Task statement
Below are the records to retype. Keep every character exactly and leave out the pictures.

Supplied data
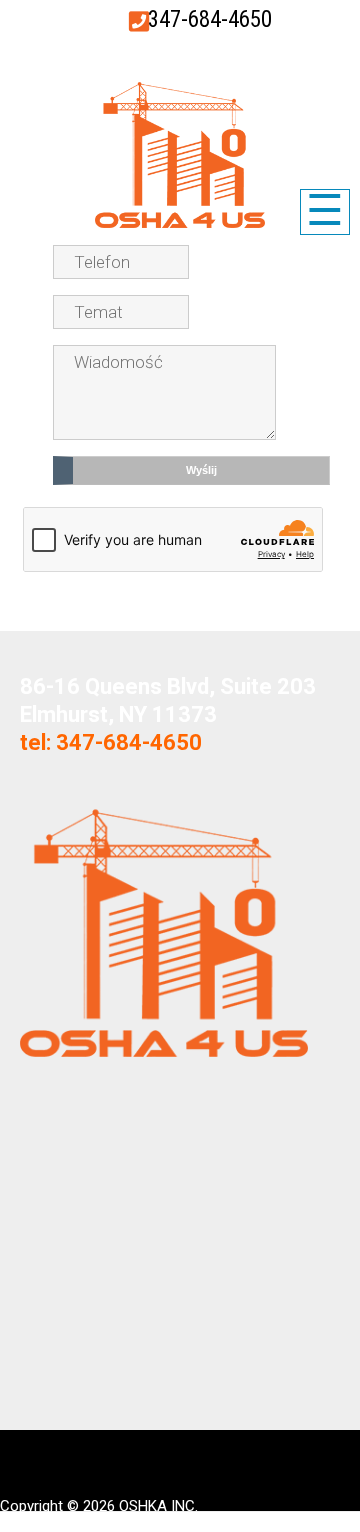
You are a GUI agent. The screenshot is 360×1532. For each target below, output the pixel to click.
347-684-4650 (210, 19)
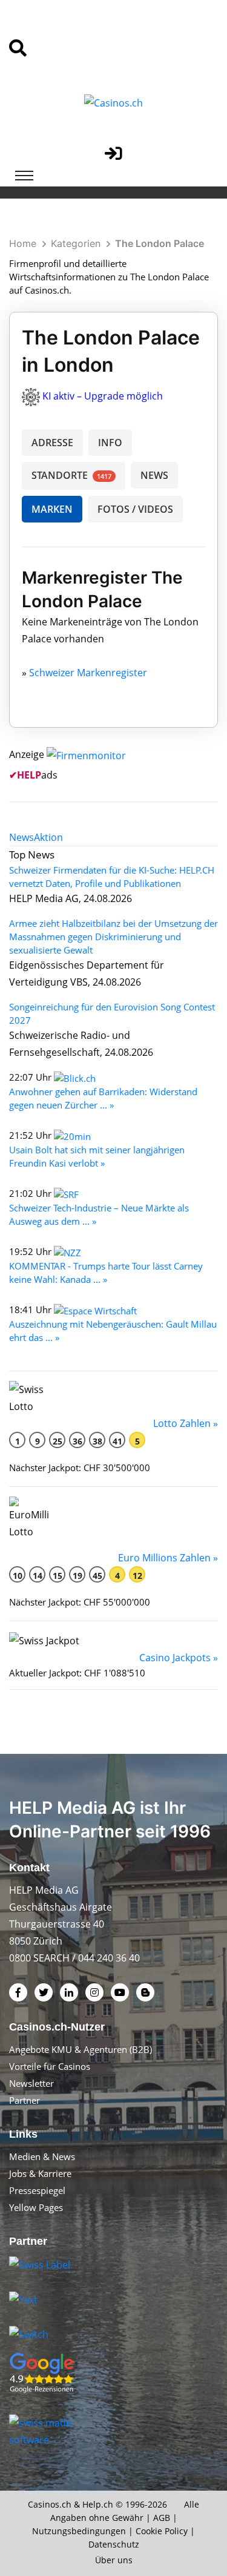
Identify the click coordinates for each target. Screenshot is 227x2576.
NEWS (154, 475)
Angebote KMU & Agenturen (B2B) (80, 2049)
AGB (161, 2517)
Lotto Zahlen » (185, 1423)
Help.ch (97, 2504)
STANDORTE (71, 475)
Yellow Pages (36, 2207)
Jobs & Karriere (40, 2173)
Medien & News (42, 2156)
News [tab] (21, 837)
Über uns (114, 2560)
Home (22, 243)
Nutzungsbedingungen (79, 2531)
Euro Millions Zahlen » (168, 1557)
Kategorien (75, 243)
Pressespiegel (37, 2190)
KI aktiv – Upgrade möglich (102, 396)
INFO (110, 442)
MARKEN (52, 509)
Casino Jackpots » (178, 1657)
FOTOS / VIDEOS (135, 509)
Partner (24, 2100)
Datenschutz (113, 2544)
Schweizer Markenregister (88, 672)
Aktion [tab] (48, 837)
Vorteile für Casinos (49, 2066)
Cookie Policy (162, 2531)
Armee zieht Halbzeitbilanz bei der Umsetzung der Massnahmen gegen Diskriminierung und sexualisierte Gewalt (113, 936)
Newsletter (31, 2083)
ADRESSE (52, 442)
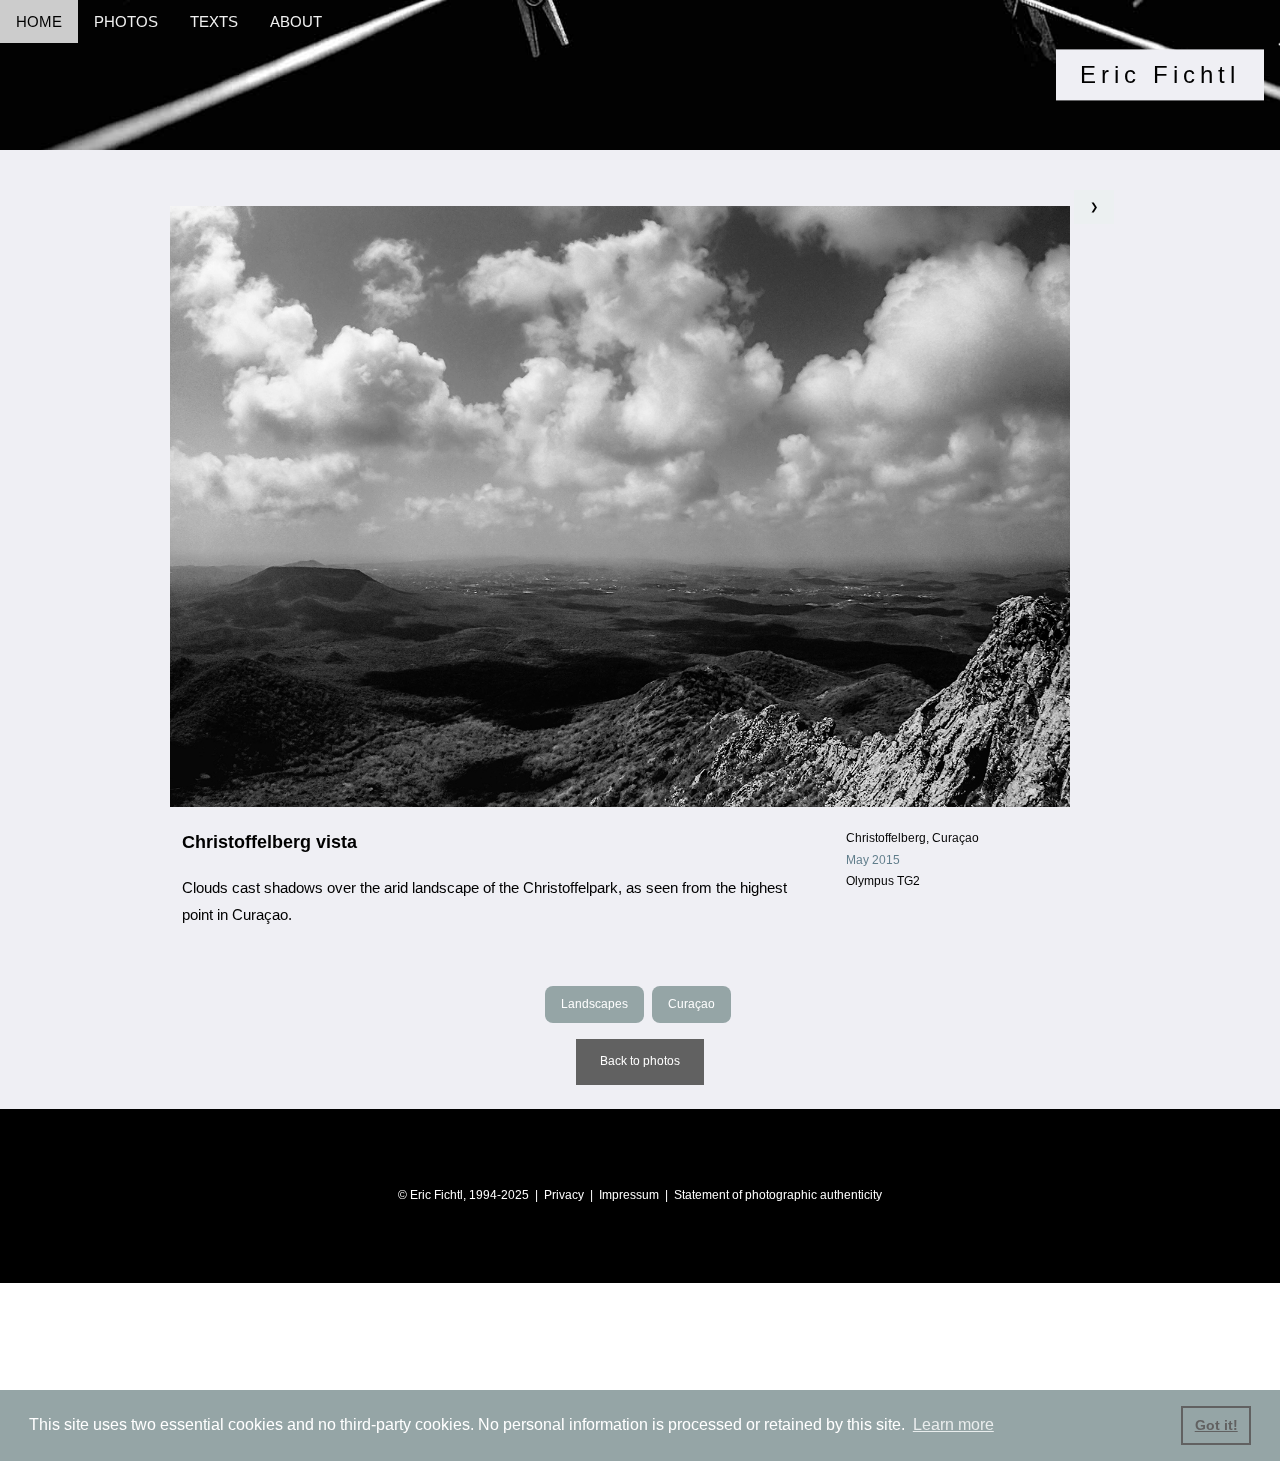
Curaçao (691, 1004)
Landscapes (594, 1004)
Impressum (629, 1195)
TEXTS (214, 21)
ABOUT (296, 21)
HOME (39, 21)
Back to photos (640, 1061)
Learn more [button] (953, 1424)
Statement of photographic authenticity (778, 1195)
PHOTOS (126, 21)
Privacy (564, 1195)
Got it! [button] (1216, 1425)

Response box
You are a GUI agent. The screenshot is 360×1532. For each target below, output the pixel to click.
347-684-4650 (210, 19)
Identify the click coordinates for each target. Screenshot is 227x2576.
NEWS (154, 475)
Angebote KMU & Agenturen (B2B) (80, 2049)
AGB (161, 2517)
Lotto Zahlen » (185, 1423)
Help.ch (97, 2504)
STANDORTE (71, 475)
Yellow Pages (36, 2207)
Jobs & Karriere (40, 2173)
Medien & News (42, 2156)
News [tab] (21, 837)
Über uns (114, 2560)
Home (22, 243)
Nutzungsbedingungen (79, 2531)
Euro Millions Zahlen » (168, 1557)
Kategorien (75, 243)
Pressespiegel (37, 2190)
KI aktiv – Upgrade möglich (102, 396)
INFO (110, 442)
MARKEN (52, 509)
Casino Jackpots » (178, 1657)
FOTOS / VIDEOS (135, 509)
Partner (24, 2100)
Datenschutz (113, 2544)
Schweizer Markenregister (88, 672)
Aktion [tab] (48, 837)
Vorteile für Casinos (49, 2066)
Cookie Policy (162, 2531)
Armee zieht Halbzeitbilanz bei der Umsetzung der Massnahmen gegen Diskriminierung und sexualisierte Gewalt (113, 936)
Newsletter (31, 2083)
ADRESSE (52, 442)
Curaçao (691, 1004)
Landscapes (594, 1004)
Impressum (629, 1195)
TEXTS (214, 21)
ABOUT (296, 21)
HOME (39, 21)
Back to photos (640, 1061)
Learn more [button] (953, 1424)
Statement of photographic authenticity (778, 1195)
PHOTOS (126, 21)
Privacy (564, 1195)
Got it! [button] (1216, 1425)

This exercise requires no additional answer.